You run the following commands
Now
git annex whereis
will show the correct location andgit annex get <file> --from bup_repo_2
will work.So far in my testing I haven't found any problems...
I set up 2 servers running git annex assistant, both with a ~/annex dir and an additional ~/annex-bup bup repo. There is no additional cloud repository. For test, I added my /etc dir which uploaded correctly from server1, but which never arrived on server2
As you can see, server 2 just doesn't know the data is already on it's own disk in it's local bup repo. Is there a reason this data does not get synced? Should I set up a transfer repo?

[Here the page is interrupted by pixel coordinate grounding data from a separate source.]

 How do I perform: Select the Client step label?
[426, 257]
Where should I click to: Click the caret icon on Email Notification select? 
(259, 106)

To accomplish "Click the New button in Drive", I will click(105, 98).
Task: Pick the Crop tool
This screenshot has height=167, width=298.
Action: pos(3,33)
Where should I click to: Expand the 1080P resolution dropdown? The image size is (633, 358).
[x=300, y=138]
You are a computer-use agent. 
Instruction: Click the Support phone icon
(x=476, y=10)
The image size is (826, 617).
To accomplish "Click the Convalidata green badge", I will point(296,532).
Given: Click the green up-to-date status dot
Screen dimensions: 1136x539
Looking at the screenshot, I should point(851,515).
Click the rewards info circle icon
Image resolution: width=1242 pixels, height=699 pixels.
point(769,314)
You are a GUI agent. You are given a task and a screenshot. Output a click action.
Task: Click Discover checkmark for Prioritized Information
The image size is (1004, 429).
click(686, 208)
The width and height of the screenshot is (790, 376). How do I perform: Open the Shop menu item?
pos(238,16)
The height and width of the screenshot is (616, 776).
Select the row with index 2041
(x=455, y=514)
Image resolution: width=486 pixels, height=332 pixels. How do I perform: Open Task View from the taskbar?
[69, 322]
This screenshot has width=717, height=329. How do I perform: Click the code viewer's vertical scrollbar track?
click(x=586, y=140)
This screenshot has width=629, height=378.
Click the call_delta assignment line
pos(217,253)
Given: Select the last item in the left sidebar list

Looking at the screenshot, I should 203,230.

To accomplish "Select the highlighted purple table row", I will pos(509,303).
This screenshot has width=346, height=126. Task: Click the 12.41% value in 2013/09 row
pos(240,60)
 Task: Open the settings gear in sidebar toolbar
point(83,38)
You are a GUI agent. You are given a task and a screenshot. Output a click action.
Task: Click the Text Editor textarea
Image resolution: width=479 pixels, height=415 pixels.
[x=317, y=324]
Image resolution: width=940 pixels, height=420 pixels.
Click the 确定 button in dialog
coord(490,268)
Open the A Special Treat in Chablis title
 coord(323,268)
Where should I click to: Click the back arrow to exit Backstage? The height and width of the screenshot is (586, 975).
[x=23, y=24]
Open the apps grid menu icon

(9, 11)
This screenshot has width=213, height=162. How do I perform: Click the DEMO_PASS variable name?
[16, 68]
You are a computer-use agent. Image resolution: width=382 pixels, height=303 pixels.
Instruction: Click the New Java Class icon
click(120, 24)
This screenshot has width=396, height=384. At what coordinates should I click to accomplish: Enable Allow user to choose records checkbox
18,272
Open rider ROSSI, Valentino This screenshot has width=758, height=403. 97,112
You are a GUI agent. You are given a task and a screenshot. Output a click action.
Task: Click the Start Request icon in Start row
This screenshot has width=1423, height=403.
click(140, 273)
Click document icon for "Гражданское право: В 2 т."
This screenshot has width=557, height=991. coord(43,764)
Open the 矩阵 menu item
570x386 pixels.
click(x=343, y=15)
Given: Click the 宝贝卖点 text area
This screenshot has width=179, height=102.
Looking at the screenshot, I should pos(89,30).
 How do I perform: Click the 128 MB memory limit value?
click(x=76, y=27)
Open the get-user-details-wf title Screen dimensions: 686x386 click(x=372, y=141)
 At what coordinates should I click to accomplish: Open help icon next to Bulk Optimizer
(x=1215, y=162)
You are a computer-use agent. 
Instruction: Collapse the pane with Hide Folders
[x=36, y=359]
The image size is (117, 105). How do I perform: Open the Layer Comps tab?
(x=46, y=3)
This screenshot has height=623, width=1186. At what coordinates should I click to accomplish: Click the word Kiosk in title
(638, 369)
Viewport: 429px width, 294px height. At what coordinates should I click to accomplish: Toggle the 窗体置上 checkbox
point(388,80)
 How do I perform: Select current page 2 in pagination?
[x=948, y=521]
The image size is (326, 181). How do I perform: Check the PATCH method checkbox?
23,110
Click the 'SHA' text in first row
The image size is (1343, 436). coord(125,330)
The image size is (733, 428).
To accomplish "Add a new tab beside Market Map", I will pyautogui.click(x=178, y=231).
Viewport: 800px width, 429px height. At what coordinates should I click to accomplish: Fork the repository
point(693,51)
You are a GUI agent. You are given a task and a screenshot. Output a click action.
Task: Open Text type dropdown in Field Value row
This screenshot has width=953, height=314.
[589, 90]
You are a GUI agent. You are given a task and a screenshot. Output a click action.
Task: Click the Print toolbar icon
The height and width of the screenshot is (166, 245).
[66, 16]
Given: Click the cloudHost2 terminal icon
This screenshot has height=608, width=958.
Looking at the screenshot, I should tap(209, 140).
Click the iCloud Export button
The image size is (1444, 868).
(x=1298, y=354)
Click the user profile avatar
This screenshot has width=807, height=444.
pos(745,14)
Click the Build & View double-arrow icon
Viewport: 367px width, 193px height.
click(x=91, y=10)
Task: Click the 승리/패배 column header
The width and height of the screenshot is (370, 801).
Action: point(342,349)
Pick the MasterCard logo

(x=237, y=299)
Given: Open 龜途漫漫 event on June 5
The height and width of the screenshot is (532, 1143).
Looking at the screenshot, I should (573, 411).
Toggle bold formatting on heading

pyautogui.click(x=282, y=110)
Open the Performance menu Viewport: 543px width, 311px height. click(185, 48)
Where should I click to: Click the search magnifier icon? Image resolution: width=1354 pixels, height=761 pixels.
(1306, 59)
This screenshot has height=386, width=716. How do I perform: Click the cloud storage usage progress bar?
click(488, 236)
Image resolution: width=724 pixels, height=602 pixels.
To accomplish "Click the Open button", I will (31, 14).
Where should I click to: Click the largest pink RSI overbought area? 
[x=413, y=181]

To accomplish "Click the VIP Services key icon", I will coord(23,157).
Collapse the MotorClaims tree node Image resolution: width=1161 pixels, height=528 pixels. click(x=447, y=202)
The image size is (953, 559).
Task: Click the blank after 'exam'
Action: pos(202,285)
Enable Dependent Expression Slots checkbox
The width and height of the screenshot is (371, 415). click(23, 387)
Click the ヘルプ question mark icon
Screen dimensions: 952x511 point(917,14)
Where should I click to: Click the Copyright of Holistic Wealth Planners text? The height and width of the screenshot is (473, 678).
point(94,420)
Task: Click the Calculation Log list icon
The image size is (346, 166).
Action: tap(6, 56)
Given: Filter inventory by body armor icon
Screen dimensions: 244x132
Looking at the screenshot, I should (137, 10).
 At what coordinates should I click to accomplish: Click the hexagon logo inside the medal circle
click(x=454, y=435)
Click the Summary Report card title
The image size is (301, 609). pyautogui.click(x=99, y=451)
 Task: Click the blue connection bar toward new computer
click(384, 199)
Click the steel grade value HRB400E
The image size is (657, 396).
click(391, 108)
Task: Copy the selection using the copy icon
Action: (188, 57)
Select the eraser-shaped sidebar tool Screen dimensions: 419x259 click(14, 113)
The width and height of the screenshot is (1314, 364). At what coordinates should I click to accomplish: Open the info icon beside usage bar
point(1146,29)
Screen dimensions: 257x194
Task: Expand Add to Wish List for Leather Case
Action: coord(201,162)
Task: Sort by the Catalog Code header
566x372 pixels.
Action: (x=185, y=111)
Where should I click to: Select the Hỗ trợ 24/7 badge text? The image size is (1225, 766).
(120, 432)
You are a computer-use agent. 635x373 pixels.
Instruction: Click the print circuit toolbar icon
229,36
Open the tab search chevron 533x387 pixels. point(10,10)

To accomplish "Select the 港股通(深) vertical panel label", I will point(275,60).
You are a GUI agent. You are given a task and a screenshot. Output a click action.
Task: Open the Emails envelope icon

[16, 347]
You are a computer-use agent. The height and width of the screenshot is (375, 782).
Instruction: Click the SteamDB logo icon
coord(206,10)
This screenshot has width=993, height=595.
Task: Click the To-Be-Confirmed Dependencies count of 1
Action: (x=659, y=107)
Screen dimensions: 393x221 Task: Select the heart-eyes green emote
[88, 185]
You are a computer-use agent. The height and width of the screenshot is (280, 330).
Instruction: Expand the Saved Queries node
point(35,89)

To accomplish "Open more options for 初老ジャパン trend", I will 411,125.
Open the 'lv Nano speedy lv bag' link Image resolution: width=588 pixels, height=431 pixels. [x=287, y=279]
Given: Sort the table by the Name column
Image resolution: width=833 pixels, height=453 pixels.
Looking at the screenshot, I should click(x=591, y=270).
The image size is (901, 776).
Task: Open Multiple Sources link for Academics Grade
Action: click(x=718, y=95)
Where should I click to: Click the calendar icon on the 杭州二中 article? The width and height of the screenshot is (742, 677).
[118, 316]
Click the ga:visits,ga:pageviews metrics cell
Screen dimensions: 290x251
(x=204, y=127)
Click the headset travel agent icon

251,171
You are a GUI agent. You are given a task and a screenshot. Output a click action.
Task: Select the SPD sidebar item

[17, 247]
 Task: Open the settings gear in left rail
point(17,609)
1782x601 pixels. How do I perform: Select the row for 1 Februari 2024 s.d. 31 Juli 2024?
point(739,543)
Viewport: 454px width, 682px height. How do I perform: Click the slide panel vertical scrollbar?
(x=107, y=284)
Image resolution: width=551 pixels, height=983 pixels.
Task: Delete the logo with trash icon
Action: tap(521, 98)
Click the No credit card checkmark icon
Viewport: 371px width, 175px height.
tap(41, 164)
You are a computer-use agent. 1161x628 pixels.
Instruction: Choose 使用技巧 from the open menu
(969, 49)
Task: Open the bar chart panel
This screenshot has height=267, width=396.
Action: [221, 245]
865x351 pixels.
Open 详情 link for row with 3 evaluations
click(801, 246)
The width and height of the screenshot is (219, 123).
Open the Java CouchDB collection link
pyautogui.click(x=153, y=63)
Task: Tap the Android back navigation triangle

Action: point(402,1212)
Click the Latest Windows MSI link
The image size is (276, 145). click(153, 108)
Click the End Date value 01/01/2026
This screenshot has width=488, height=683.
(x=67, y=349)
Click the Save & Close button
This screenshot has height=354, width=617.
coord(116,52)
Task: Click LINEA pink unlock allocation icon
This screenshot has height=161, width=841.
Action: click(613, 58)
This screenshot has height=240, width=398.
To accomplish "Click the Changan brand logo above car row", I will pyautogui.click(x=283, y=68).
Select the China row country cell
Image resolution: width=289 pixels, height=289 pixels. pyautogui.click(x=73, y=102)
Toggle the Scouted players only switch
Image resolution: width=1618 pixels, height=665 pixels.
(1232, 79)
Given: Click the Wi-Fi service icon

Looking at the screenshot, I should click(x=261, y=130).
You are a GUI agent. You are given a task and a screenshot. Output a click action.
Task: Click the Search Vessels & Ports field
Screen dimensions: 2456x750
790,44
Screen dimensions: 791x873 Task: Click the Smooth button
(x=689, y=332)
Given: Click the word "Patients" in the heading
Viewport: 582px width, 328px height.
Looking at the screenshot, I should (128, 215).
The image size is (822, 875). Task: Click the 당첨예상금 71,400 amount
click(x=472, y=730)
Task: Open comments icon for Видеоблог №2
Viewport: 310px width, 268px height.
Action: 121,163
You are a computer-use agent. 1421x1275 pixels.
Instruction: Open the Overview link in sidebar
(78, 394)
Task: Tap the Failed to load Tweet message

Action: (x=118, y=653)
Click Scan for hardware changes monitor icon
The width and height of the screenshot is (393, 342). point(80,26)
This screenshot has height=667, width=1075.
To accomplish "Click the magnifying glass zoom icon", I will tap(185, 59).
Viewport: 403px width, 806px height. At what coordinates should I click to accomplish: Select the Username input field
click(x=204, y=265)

How can I restore the previous commit from bup archives created with bup-split? Yes, I know I can use bup-join local-arch~1 git notation, but I would like to use bup-join local-arch/2014-12-03-235617 (bup-ls local-arch results) ...but this method does not work ...
s.
The buprepo parameter doesn't seem to work properly, at least for local repos. For example, I added a bup remote with buprepo=/media/hdd/bup, yet when I try to move files onto it, it still tries to use /home/foo/.bup (the default path). I suppose git-annex should be setting the envvar BUP_DIR before calling bup?
I can do it manually like BUP_DIR=/media/hdd/bup git annex move --to hdd foo, but that almost seems to defeat the purpose...
@darkfeline, setting buprepo= causes git-annex to run bup with -r. You can verify this by using the --debug switch.
IIRC, bup still creates ~/.bup when used this way, but doesn't store the contents of annexed files there. It uses it only to store some small index files, which are also stored in the repo specified with -r. This seems weird, but I don't think this is a bug on bup's part; it seems to intentionally do that, using path names in ~/.bup that are constructed to not conflict when -r is used with different repositories. I suppose bup has a good reason to do this, though I don't know what the reason is.
I can blow ~/.bup away, run "bup init" to make a fresh clean ~/.bup, and then git-annex can still get the content of files from the buprepo= repository. So, it seems that buprepo= is working ok.